Take-Two: ‘Engagement first, monetisation second’

Take-Two reported another strong quarter last night, with net revenue for its fiscal Q1 2018 up 34 per cent year-on-year to $418.2m, and net sales up 28 per cent to $384.3m. Digitally-delivered net revenue also grew 56 per cent to $268.2m and digitally-delivered net sales increased 47 per cent to $280.9m

As ever, the largest contributors to Take-Two’s continued success were the "ongoing extraordinary performance" of Grand Theft Auto V and Grand Theft Auto Online, the latter of which had another record-breaking Q1 despite four years having passed since the game first launched. But CEO Strauss Zelnick has told MCV that GTA’s continued growth is simply a result of Rockstar’s ongoing support of the title, and that the company’s working hard to keep players "delighted and excited" despite its rather slim upcoming release schedule.

"If you create the highest quality titles and a limited number of them, which has always been our strategy, consumers like to stay engaged for much longer periods of time than perhaps we or anyone else expected just a few years ago," said Zelnick.

"Now, of course, they stay engaged only when you give them great new content. Consumers are engaged with GTA Online because Rockstar keeps creating new content for consumers, and that’s why they stay engaged."

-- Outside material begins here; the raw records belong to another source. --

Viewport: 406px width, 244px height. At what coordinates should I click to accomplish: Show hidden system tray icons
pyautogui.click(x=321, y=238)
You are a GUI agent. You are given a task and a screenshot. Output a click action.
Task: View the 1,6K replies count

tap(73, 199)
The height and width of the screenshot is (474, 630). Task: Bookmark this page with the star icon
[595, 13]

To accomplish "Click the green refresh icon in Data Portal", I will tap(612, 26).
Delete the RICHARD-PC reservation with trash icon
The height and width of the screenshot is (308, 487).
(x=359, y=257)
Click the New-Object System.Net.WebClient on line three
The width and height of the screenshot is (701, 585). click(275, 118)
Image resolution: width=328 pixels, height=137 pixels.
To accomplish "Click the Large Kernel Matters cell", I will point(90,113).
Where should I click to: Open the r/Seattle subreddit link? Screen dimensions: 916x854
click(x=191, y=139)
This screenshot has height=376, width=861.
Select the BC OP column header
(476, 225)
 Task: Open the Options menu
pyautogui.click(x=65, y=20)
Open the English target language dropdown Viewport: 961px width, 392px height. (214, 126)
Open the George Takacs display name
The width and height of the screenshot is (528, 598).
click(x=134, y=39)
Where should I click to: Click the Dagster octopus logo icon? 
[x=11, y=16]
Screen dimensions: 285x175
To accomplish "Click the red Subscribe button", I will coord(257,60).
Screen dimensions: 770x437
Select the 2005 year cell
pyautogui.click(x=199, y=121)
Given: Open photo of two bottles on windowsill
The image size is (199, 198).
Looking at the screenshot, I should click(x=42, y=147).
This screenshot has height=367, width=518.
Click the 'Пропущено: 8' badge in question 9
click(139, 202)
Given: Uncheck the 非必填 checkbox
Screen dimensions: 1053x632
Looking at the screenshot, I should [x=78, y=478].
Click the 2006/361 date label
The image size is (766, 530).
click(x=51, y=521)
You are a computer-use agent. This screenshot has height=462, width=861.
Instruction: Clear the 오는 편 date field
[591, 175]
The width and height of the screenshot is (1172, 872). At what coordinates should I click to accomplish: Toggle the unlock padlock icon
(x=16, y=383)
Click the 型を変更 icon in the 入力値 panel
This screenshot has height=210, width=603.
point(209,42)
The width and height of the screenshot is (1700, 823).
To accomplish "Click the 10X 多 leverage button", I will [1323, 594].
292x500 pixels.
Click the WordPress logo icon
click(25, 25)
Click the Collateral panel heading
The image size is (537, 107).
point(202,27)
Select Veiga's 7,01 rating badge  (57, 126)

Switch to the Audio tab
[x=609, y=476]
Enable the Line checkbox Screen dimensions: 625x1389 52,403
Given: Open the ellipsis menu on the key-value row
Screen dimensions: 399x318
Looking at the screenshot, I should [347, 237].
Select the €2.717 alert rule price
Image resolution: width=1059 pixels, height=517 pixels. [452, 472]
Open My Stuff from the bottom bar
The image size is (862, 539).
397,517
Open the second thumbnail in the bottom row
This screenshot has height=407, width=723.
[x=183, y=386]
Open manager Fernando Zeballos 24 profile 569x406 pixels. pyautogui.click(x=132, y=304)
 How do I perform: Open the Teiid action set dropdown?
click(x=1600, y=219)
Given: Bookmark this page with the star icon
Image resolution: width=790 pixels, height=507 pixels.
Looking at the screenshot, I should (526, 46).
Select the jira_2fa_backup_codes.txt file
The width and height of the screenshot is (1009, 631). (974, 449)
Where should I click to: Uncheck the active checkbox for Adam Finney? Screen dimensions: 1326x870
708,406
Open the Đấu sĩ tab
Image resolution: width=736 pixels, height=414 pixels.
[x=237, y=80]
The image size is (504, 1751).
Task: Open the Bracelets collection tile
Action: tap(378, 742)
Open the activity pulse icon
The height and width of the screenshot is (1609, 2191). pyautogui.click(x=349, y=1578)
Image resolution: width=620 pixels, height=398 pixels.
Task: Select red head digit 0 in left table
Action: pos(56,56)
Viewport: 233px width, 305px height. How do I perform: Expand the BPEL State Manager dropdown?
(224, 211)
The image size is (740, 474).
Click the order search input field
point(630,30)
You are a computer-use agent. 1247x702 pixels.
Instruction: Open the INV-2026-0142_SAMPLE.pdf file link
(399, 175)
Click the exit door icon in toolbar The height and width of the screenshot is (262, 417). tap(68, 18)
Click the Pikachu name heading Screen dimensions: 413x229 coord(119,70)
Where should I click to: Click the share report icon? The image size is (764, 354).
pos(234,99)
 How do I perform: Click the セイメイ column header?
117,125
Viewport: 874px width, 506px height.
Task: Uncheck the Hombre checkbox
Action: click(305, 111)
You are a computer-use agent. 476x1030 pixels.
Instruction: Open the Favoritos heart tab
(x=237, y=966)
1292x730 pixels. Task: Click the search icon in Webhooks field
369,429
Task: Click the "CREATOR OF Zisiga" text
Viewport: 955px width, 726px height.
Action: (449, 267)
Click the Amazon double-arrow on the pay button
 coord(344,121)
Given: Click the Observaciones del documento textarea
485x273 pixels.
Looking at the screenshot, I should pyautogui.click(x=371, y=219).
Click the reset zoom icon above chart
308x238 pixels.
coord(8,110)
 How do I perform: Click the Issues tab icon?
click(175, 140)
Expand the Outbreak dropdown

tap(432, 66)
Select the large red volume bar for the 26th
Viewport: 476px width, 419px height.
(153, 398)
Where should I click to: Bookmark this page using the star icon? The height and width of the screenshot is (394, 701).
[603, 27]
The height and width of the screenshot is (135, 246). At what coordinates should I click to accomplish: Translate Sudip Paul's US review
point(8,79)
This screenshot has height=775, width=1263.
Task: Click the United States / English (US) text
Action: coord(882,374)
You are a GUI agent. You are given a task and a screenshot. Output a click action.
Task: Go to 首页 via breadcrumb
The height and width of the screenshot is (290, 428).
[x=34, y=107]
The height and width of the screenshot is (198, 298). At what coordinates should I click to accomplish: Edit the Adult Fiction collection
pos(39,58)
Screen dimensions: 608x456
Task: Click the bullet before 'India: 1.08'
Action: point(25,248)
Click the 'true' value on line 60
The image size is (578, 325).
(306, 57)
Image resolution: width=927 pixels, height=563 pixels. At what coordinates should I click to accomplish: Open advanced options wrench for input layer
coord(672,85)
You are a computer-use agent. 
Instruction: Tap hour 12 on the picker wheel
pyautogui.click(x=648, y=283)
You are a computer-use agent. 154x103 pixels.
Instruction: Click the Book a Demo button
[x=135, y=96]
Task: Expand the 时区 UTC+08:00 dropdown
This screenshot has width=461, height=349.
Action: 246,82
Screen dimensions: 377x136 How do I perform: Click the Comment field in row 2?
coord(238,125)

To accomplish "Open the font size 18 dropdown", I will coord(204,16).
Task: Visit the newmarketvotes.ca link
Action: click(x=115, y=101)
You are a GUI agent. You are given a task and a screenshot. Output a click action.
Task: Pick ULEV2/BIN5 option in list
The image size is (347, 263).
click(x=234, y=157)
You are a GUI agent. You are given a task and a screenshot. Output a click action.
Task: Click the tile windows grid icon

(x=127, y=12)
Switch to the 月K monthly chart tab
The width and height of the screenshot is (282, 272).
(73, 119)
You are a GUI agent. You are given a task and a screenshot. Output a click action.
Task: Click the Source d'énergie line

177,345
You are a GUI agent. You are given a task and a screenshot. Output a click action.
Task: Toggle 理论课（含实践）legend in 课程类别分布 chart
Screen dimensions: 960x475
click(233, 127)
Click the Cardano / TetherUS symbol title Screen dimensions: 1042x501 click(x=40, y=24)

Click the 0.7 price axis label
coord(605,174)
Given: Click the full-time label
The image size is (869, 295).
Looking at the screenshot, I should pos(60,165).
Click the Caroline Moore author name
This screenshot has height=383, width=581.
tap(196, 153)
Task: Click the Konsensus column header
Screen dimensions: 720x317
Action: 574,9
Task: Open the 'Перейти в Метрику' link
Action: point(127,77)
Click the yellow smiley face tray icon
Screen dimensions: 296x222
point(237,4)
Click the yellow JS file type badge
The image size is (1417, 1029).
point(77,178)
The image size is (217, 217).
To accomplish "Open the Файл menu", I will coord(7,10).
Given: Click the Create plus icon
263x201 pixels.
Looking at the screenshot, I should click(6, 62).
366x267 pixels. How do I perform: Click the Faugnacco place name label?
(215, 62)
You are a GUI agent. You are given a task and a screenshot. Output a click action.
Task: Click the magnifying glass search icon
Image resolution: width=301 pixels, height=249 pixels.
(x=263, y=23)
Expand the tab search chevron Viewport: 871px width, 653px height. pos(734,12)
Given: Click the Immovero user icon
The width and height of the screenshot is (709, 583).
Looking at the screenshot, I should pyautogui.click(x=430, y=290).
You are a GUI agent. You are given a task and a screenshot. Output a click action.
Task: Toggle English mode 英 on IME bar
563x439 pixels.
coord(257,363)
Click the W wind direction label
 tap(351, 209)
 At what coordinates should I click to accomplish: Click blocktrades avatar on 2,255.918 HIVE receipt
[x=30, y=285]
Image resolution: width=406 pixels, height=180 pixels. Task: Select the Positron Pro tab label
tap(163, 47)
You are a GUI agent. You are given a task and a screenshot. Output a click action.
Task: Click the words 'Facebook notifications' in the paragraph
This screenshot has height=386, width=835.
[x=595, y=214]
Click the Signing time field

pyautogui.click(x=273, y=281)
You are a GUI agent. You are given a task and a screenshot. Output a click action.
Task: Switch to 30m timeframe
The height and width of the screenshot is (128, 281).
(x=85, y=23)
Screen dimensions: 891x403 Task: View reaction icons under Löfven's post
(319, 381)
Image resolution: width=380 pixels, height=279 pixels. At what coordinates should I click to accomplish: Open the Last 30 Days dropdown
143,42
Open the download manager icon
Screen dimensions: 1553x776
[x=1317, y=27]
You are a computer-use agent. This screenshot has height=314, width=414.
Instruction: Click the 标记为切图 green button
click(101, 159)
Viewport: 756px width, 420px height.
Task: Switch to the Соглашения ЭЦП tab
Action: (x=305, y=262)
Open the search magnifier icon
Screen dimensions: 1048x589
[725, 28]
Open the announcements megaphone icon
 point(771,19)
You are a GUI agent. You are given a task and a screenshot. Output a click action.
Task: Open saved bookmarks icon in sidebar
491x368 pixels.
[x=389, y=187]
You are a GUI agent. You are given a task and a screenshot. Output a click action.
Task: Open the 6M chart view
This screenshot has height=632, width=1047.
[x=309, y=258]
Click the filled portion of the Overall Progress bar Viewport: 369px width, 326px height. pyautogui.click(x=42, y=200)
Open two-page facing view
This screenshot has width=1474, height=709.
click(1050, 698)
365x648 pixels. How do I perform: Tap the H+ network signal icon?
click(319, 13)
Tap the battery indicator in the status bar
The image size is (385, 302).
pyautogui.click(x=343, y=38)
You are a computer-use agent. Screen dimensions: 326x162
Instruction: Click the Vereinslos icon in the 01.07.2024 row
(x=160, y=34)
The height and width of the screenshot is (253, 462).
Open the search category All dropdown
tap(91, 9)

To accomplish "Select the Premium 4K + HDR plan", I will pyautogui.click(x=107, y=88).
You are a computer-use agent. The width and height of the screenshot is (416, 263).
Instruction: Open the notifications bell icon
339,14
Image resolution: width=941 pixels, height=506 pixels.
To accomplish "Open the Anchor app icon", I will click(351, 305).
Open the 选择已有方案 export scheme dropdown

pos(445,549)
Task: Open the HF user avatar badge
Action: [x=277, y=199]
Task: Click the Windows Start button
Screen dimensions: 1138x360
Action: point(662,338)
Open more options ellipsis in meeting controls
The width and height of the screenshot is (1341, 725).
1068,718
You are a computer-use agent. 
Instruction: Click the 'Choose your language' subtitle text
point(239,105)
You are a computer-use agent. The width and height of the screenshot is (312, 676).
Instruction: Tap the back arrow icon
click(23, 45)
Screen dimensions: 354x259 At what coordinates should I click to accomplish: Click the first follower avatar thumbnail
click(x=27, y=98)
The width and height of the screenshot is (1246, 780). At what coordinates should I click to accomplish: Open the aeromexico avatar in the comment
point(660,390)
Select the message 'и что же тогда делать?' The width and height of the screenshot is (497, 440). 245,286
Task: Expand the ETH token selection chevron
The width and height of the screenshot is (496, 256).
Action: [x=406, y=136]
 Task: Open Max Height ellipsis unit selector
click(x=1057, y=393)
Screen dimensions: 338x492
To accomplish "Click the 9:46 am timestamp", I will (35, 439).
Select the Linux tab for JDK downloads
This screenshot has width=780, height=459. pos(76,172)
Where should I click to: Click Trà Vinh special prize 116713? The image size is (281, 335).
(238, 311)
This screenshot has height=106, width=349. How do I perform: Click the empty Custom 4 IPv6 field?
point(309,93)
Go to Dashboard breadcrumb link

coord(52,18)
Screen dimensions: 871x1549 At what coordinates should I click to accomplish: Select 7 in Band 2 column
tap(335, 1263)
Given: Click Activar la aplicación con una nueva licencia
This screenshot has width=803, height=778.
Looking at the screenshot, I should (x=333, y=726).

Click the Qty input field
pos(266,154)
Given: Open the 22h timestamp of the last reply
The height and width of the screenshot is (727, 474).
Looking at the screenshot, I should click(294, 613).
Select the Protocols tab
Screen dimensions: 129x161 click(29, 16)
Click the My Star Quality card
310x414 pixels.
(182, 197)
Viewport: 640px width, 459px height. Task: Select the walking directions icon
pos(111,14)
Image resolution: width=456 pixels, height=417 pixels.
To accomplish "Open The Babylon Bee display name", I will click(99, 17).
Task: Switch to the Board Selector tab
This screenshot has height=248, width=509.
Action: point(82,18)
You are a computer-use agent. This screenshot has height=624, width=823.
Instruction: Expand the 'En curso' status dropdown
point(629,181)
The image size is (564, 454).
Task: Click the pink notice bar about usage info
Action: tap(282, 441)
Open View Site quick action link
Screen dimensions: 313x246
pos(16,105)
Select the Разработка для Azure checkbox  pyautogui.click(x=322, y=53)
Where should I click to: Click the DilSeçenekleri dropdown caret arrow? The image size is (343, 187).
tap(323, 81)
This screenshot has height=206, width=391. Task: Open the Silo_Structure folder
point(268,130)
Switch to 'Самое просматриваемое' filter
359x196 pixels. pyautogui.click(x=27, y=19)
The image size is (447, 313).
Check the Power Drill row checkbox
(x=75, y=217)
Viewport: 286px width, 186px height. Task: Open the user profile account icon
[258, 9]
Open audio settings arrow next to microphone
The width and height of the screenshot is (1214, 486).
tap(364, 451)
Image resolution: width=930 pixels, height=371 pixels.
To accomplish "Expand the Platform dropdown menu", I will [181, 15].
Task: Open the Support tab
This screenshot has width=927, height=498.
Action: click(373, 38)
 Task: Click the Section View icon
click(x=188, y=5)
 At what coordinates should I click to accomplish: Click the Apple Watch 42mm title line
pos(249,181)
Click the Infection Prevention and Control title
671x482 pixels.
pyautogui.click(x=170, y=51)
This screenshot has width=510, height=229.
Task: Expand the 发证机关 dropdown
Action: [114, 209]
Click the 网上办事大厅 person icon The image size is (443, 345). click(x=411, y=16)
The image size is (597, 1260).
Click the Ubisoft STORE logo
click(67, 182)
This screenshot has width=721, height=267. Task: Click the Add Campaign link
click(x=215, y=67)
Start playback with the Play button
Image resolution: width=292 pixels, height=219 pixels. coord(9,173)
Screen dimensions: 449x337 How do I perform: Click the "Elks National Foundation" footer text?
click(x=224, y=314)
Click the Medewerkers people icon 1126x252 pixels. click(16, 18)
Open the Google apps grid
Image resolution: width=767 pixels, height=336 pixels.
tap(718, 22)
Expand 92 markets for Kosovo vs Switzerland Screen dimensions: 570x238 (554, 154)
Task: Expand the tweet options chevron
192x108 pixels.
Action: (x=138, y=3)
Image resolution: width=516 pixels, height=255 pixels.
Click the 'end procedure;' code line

Naturally, with only a handful of releases on the horizon now that Rockstar’s Red Dead Redemption 2 has been delayed – namely NBA 2K18 and WWE 2K18 – recurrent consumer spending (RCS) is becoming increasingly important for Take-Two. Nevertheless, Zelnick said he had "high hopes" for the company’s RCS business, which was up 72 per cent year-on-year last quarter and accounted for 63 per cent of Take-Two’s digitally-delivered net revenue and 41 per cent of its total net revenue.

Indeed, Zelnick himself said he’s noticed "a sea change" in the way the industry as a whole has approached RCS over the last few years, and said that other publishers now see the value of only releasing a couple of titles each year. 

"I think some of our competitors are seeing that it’s appropriate to focus on a limited number of titles and make sure those titles are the highest quality and create a relationship with your consumer and seek to keep that consumer engaged," said Zelnick. "That’s the point at which monetisation comes from our point of view. Engagement first, monetisation second."


That’s not to say Red Dead Redemption 2 will have the same kind of online component as GTA, however.

"Well, what Rockstar Games have said is that Red Dead Redemption2 will have an online component, and what we said as a company is the intent to create ongoing opportunities for consumers to engage with all of our titles that can yield recurrent consumer spending for us," Strauss stated. 

"Remember, our goal is first and foremost to delight consumers and make a great entertainment experience. And after we do that, we then seek to modify it appropriately. So that sort of reflects in which we work and I think the right way to look at Red Dead Redemption 2." 

Take-Two won’t be making a concerted effort to draw its huge GTA audience toward Red Dead Redemption 2, either, said Zelnick, as the company simply wants as many people as possible to enjoy its games.

"We would market all of our titles to the broadest possible audience, and presumably that would include consumers of other high-quality games. Our job is to bring our games to everyone’s attention, and create a highly desiring consumer. So that would naturally include consumers of all other games, and not just ours."


Looking forward to Take-Two’s upcoming releases, Zelnick told us he had "very high hopes" for the Switch versions of this year’s NBA 2K and WWE titles. 

"We haven’t talked about any other future releases, but we do believe in the platform sales have been excellent, even though supply has been a little constrained. But that’s sort of typical of Nintendo’s successful launches. Sitting here today, we’re believers in the Nintendo Switch platform and we want to be supportive and we do have high hopes." 

He also has big plans for space sim title Kerbal Space Program, which the company acquired the IP rights to back in May. The title has already sold 2m units to date, and its Making History Expansion is planned to launch for PC later this year. For Zelnick, however, this is just the start.   

"The Kerbal acquisition was done via our independent games initiative," said Zelnick. "We are quietly building up a presence in the independent games market. We have several titles in development, about which we’re very excited. We’re excited that Kerbal Space Program continues to delight consumers, and continues to sell, and we do see it as being a powerful new franchise for the company. While we’d like to more of that, sure, but we have to keep ourselves disciplined and opportunistic."

After such a strong first quarter, Zelnick has now increased Take-Two’s fiscal 2018 outlook for net sales and net cash, with the former expected to range between $465m and $515m for Q2.

"Looking ahead, we expect fiscal 2019 to be a record year for Net Sales and net cash provided by operating activities led by the launches of Rockstar Games’ Red Dead Redemption 2 and a highly anticipated new title from one of 2K’s biggest franchises. We have a robust development pipeline and are better positioned than ever for long-term growth and margin expansion.”